--- Begin Raw data ---

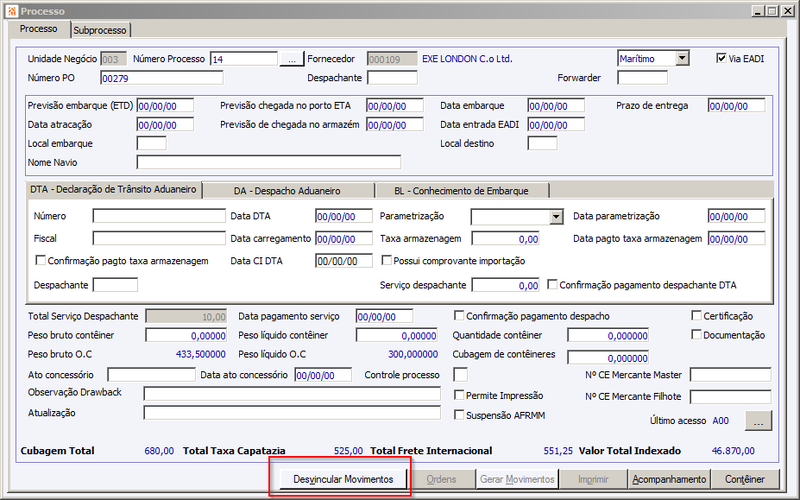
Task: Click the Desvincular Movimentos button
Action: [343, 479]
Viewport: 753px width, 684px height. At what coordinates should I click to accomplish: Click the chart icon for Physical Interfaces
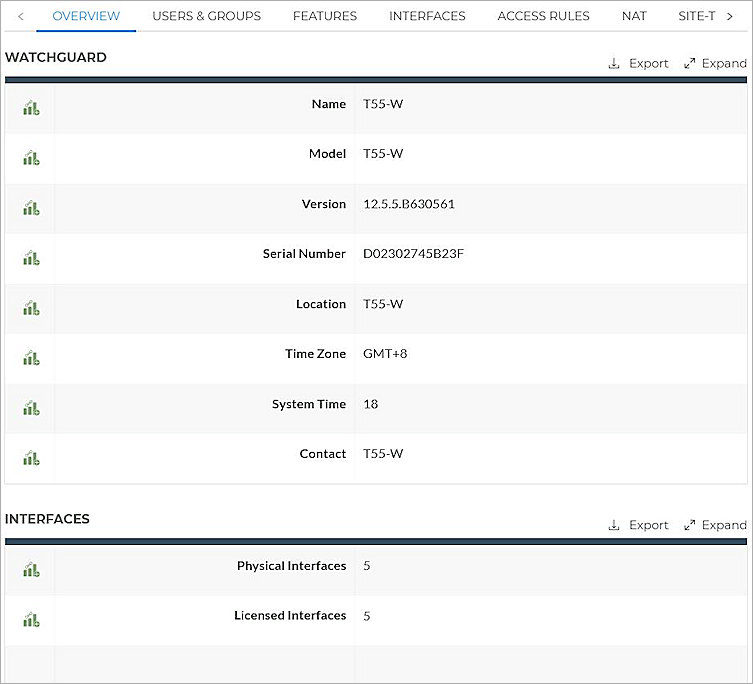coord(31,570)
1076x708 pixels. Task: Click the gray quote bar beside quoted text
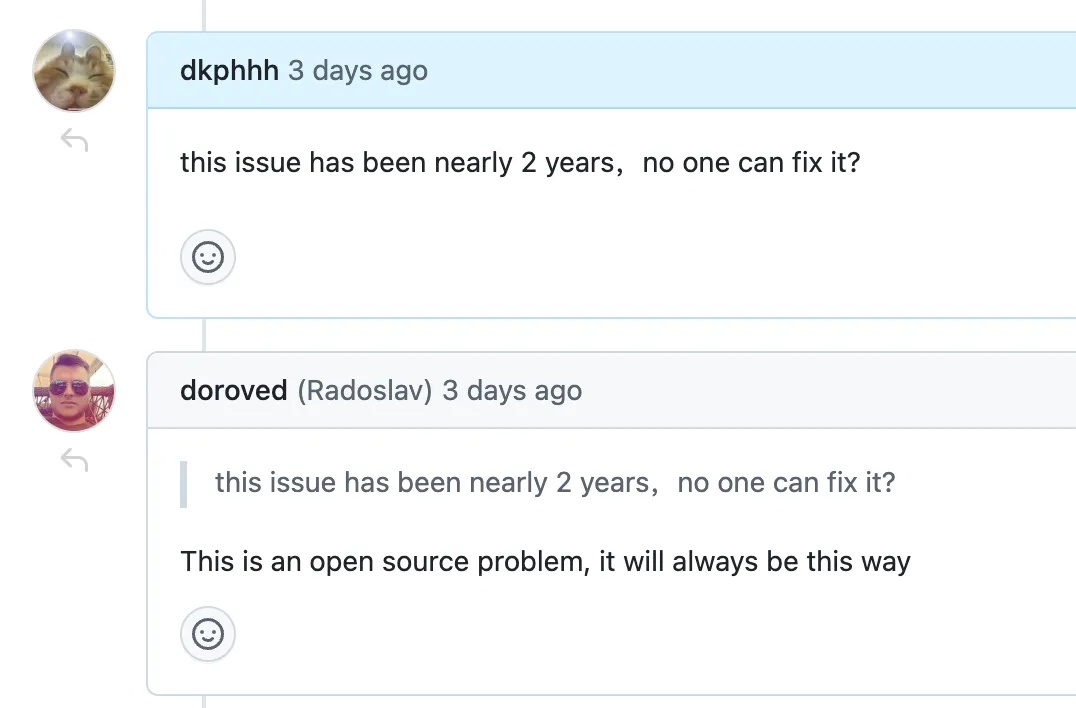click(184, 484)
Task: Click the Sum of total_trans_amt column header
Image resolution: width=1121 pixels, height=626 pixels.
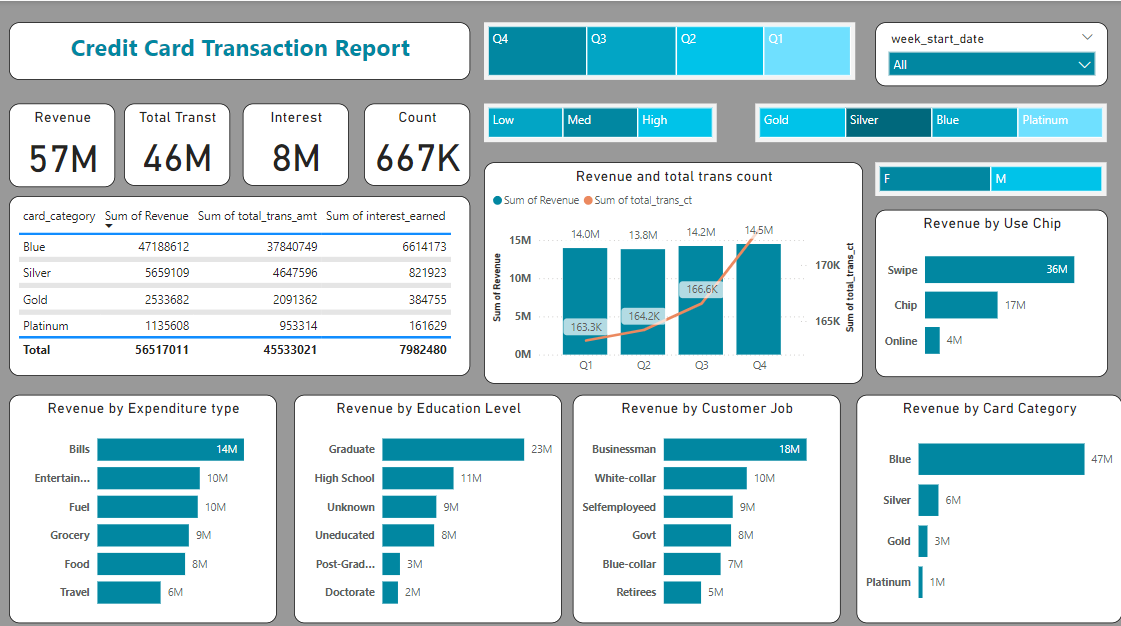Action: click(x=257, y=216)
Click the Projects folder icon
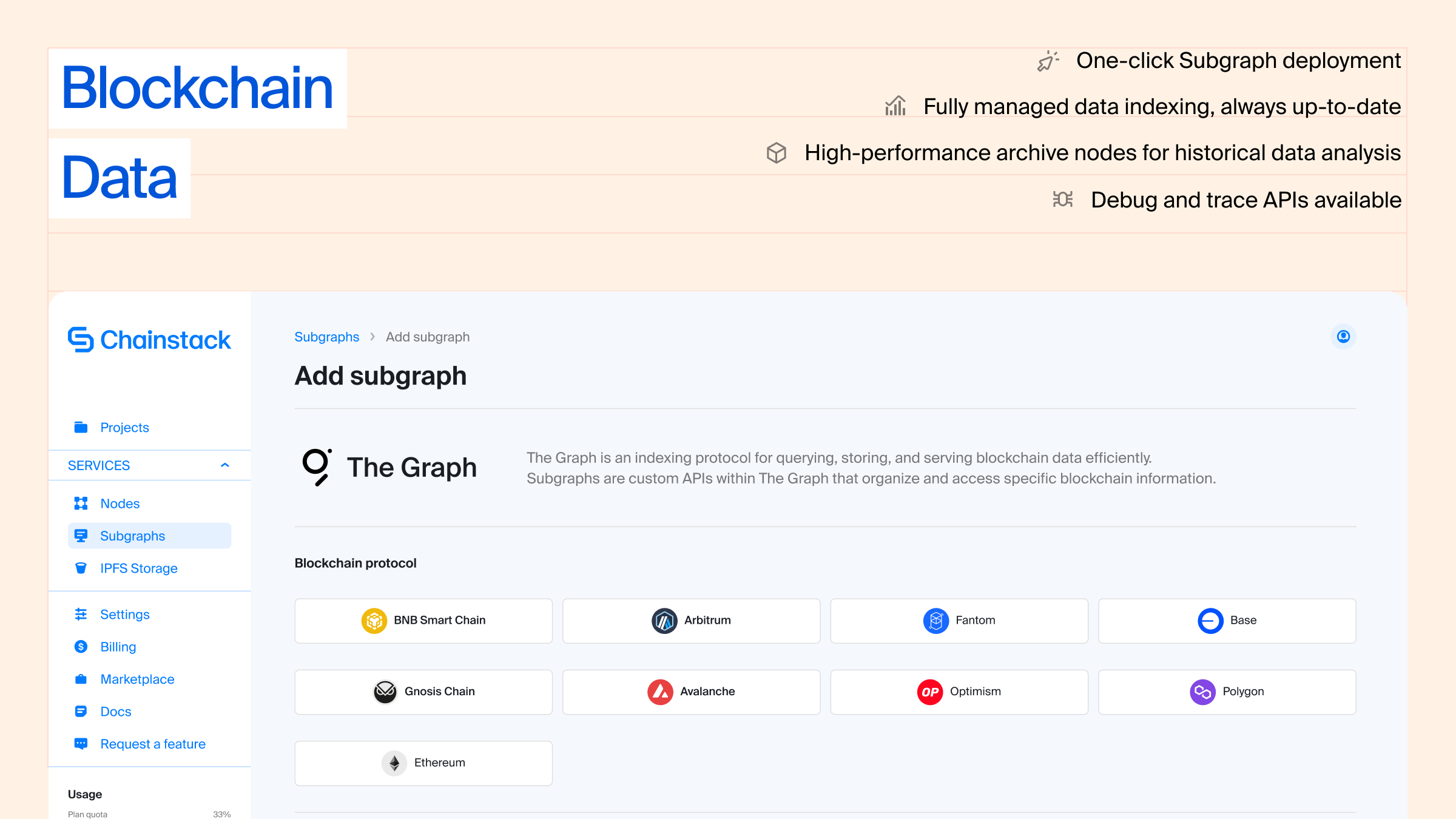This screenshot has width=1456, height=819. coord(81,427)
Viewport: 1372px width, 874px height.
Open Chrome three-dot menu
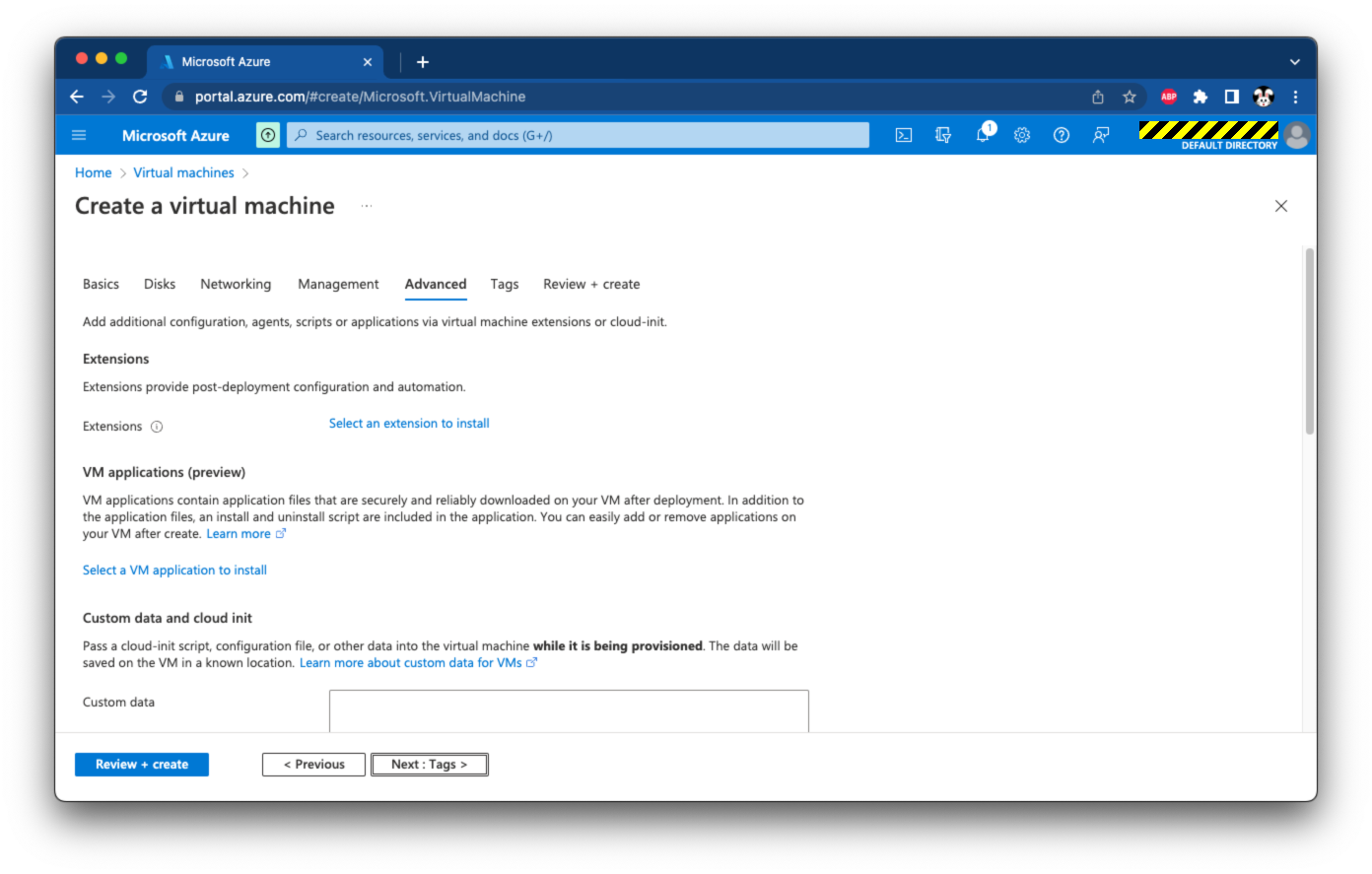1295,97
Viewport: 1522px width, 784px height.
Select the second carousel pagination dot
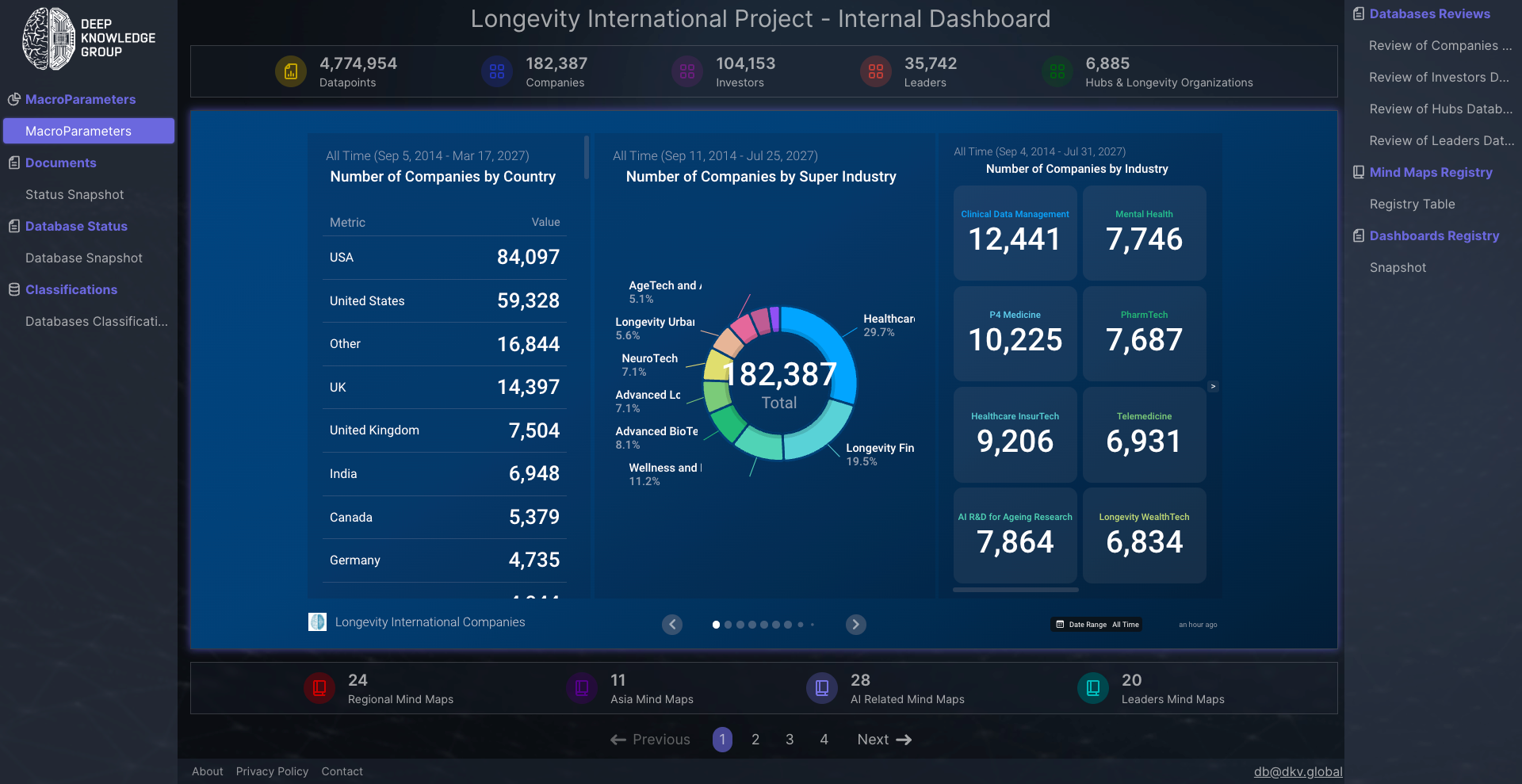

--- End Raw data ---

Task directions: Copy the lines of the material above word for word, leaving out the pictures.

Exercise answer:
Task: Click the Desvincular Movimentos button
Action: [343, 479]
Viewport: 753px width, 684px height. At what coordinates should I click to accomplish: Click the chart icon for Physical Interfaces
coord(31,570)
1076x708 pixels. Task: Click the gray quote bar beside quoted text
click(184, 484)
Task: Click the Sum of total_trans_amt column header
Image resolution: width=1121 pixels, height=626 pixels.
Action: click(x=257, y=216)
Click the Projects folder icon
This screenshot has width=1456, height=819. coord(81,427)
Viewport: 1372px width, 874px height.
Open Chrome three-dot menu
1295,97
Viewport: 1522px width, 784px height.
Select the second carousel pagination dot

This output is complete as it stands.